Uncovering a Gene Defect’s Role in Autism-Type Behaviors
Cecilia Giulivi, Ph.D.
University of California, Davis
NIEHS Grants R01ES012691, R01ES020392
A defective pten gene can lead to disruptions in the activity of neuronal mitochondria and autism-type behaviors in mice, according to a new study from NIEHS grantees. Pten is defective in some children with autism, and this new insight into how the gene affects the brain could lead to new drug targets.
To investigate the effects of a defective pten gene, the researchers studied mice with neurons containing only one copy of the gene, rather than the normal two. By four to six weeks after birth, the neurons of these mice showed malfunctioning mitochondria. At 20 to 29 weeks, the researchers observed a dramatic increase in DNA damage and mitochondrial dysfunction. The mice also began to avoid their littermates and engage in repetitive grooming, behaviors associated with autism.
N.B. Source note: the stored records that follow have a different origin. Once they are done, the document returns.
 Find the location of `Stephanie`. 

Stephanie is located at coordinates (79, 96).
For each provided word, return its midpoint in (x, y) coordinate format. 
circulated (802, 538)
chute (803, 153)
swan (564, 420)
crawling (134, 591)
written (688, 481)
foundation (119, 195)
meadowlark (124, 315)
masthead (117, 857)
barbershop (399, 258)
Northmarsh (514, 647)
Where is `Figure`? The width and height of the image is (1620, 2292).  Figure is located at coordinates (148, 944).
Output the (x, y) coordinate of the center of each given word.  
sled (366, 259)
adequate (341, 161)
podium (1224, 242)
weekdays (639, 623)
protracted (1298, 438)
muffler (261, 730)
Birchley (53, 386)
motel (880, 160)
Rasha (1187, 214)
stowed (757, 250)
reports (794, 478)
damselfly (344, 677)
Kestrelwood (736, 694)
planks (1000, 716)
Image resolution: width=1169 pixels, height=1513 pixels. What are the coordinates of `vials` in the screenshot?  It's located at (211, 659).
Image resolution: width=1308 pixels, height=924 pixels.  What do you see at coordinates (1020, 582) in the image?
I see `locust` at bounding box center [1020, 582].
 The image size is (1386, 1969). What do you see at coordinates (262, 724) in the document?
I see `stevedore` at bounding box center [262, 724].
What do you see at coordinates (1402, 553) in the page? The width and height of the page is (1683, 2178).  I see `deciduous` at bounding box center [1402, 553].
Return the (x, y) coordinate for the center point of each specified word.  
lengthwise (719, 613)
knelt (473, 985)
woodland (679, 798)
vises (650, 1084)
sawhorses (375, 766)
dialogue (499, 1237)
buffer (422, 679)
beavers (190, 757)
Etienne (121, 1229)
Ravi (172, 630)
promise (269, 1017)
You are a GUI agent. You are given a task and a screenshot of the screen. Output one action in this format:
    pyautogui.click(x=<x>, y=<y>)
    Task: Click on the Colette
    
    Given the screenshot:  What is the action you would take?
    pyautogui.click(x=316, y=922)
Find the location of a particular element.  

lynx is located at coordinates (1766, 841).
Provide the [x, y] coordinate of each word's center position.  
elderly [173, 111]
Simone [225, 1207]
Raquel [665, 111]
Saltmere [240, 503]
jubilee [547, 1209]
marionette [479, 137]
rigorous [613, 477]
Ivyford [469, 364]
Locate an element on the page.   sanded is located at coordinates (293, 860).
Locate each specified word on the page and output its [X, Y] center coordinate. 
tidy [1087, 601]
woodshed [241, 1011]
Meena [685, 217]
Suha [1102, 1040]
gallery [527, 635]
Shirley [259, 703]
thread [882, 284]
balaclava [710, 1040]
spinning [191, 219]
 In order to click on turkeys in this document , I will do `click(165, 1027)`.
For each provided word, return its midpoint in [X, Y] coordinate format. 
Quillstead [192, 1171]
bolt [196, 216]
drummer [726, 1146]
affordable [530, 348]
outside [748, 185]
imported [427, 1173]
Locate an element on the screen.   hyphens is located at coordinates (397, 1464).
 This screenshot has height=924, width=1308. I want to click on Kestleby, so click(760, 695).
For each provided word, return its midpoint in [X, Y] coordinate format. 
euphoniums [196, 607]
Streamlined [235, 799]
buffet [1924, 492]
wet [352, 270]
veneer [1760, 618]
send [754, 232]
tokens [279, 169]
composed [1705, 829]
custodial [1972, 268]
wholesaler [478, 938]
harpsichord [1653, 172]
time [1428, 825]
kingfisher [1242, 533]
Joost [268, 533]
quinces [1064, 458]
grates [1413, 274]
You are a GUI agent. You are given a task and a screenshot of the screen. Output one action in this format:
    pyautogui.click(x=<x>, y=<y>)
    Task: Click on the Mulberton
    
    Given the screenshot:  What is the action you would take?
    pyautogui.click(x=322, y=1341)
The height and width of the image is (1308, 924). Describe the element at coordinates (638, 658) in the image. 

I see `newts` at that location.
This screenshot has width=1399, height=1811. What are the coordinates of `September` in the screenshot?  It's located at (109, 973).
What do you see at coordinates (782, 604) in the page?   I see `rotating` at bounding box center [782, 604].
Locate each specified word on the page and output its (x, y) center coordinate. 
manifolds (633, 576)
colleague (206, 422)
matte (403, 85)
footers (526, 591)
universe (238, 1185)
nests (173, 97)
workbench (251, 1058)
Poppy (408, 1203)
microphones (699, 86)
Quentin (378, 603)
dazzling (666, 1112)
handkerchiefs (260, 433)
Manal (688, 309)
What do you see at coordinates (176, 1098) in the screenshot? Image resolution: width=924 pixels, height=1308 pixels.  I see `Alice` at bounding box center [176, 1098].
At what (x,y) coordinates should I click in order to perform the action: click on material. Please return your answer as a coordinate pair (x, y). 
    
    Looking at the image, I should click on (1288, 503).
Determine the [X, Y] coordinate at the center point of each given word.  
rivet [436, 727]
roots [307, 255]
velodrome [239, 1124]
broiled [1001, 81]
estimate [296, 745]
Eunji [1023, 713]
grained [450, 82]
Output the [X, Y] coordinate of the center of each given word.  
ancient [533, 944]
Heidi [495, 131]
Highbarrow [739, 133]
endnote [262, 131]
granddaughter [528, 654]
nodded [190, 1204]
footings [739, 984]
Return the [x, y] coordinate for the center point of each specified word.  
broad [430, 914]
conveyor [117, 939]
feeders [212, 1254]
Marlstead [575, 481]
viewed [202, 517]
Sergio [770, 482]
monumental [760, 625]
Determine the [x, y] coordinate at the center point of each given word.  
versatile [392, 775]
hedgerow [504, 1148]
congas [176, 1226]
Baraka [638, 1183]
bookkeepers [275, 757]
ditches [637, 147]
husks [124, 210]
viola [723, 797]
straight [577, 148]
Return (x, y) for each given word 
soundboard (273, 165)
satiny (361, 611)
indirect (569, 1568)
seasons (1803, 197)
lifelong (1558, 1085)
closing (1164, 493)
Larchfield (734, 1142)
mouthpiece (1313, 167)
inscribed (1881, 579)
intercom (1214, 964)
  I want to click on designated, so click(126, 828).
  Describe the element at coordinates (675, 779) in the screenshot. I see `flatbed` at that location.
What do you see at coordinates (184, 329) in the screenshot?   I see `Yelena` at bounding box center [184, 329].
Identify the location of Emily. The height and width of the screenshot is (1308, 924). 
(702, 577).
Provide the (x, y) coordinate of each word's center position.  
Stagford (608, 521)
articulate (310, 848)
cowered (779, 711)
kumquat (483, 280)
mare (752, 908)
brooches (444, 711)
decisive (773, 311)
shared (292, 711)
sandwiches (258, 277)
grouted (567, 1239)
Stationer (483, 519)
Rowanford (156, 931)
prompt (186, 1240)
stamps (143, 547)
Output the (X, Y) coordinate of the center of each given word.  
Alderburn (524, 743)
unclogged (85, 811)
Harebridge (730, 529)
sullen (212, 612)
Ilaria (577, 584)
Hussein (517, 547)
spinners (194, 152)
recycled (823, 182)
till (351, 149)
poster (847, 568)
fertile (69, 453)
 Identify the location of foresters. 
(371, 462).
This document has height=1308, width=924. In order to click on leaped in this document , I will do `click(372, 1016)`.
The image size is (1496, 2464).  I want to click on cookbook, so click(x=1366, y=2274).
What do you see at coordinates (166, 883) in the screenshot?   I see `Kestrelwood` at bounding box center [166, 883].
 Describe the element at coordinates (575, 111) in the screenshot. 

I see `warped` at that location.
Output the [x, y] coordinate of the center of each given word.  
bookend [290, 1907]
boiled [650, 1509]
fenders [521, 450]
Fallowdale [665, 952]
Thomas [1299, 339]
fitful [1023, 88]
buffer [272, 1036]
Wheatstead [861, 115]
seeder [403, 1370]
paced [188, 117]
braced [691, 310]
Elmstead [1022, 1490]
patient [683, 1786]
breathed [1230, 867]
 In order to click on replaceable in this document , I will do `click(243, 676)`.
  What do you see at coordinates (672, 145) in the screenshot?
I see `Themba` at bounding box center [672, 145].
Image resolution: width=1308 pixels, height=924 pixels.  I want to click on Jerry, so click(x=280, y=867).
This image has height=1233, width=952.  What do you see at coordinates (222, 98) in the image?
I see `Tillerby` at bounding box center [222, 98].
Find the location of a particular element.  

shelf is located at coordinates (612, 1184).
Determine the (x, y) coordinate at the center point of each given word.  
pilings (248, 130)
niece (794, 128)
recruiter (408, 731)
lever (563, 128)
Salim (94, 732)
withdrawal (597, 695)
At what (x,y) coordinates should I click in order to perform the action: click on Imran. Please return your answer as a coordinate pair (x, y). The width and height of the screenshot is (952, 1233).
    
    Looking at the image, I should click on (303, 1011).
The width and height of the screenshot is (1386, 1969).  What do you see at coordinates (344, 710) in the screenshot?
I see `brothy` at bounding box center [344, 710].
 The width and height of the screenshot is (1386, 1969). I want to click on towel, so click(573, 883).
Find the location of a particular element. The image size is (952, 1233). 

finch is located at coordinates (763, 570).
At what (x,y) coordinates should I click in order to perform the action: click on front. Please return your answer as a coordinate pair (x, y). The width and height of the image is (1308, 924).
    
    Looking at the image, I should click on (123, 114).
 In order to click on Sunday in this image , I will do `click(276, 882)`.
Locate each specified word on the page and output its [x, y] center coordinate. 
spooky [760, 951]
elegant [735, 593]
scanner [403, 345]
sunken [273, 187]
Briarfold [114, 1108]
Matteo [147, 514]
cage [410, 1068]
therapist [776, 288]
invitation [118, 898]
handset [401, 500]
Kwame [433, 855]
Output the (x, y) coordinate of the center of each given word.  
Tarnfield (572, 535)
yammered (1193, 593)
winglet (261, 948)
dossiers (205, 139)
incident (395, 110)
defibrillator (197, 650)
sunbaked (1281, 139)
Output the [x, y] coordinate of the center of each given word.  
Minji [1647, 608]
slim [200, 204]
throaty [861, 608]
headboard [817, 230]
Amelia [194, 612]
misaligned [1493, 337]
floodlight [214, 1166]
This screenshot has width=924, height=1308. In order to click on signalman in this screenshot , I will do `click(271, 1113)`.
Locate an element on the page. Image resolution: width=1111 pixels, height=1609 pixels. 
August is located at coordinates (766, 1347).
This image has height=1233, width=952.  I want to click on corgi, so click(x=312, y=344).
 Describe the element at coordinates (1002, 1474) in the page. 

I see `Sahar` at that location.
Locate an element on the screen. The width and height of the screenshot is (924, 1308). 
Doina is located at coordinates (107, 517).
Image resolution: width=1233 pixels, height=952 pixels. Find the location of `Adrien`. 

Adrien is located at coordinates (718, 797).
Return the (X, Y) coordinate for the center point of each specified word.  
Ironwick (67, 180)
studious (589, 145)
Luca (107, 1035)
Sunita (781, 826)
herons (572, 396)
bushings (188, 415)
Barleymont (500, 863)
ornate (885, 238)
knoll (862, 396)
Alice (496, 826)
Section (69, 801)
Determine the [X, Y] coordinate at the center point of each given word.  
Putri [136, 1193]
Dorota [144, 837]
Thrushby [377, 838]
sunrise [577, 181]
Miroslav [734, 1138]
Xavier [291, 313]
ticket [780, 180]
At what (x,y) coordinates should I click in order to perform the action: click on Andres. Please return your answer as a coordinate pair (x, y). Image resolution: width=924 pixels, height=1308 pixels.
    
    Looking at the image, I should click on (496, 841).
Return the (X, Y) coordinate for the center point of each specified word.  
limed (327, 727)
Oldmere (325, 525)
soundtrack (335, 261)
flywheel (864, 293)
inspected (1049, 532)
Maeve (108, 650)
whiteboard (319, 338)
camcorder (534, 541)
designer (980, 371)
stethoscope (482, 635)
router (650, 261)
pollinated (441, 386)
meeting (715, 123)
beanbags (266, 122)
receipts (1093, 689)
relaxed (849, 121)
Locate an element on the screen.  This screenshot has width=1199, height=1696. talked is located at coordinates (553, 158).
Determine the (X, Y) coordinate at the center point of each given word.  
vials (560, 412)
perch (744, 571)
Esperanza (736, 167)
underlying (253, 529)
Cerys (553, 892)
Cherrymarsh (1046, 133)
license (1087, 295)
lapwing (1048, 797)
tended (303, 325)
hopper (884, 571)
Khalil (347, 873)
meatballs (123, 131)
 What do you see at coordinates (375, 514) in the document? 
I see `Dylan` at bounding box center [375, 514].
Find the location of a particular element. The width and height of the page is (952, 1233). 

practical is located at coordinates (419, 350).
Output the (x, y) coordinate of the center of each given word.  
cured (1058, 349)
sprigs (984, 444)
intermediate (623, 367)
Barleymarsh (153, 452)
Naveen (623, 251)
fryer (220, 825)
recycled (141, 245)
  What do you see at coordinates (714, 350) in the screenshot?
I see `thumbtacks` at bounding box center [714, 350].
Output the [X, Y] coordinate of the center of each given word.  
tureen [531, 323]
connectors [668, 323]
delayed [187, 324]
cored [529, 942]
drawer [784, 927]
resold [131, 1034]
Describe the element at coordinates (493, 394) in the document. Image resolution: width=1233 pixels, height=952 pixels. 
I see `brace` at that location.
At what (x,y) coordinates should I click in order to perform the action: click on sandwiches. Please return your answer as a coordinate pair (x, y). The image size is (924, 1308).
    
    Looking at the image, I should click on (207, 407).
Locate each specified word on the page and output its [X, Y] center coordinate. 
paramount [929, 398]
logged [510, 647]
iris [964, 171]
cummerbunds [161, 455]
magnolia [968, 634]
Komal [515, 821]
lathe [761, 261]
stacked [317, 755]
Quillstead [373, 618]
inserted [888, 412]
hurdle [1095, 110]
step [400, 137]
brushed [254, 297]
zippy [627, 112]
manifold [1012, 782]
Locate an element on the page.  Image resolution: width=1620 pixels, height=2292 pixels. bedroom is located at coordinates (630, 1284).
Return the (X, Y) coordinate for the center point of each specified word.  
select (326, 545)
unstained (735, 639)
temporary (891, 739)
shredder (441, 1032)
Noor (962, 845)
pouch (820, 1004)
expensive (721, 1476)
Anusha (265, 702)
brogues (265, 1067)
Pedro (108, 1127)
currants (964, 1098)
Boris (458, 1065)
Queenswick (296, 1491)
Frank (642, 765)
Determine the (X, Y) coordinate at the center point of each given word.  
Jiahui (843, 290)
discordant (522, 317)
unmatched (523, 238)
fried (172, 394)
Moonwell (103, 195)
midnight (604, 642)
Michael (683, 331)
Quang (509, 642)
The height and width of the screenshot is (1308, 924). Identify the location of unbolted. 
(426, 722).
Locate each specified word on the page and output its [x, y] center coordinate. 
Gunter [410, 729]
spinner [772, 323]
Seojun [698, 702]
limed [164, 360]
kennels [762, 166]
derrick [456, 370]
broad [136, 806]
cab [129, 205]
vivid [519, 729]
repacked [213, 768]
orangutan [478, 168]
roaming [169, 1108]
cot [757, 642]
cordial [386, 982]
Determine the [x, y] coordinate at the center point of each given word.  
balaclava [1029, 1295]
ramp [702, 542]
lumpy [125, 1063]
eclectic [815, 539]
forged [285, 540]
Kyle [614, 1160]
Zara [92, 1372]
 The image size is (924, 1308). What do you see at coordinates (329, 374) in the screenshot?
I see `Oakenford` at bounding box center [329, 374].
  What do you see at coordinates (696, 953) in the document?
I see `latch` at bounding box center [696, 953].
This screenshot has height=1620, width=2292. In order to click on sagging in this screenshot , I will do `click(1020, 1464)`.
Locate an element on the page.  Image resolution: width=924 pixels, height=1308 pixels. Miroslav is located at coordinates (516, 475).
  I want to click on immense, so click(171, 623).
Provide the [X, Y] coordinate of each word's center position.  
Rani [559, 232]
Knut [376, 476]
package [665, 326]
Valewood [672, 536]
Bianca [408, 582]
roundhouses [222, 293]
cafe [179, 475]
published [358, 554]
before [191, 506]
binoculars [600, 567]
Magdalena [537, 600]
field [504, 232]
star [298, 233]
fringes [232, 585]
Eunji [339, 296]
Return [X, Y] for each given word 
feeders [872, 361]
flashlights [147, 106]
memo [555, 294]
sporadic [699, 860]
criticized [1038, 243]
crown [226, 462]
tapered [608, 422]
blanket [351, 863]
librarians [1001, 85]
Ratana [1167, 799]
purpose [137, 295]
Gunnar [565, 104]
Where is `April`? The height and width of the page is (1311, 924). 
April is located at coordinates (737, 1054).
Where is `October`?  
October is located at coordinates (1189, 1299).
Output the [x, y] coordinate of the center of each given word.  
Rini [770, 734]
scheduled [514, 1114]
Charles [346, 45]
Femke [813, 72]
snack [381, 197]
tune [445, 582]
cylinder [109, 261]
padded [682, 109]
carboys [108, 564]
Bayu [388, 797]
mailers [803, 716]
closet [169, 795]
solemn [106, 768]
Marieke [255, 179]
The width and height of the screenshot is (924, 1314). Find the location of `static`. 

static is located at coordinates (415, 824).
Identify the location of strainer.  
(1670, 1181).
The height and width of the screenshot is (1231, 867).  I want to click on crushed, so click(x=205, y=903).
Mice with two copies of the pten gene did not have malfunctioning mitochondria or behavioral problems.
The researchers also found that defective pten interacted with the p53 gene to impair mitochondrial function in mice. This led to an increase in mitochondrial DNA damage and abnormal levels of energy production in the cerebellum and hippocampus, brain regions that are critical for social behavior and cognition.
Citation: Napoli E, Ross-Inta C, Wong S, Hung C, Fujisawa Y, Sakaguchi D, Angelastro J, Omanska-Klusek A, Schoenfeld R, Giulivi C. 2012. Mitochondrial Dysfunction in pten haplo-insufficient mice with social deficits and repetitive behavior: interplay between pten and p53. PLoS One 7(8):e42504; doi:10.1371/journal.pone.0042504 [Online 10 August 2012].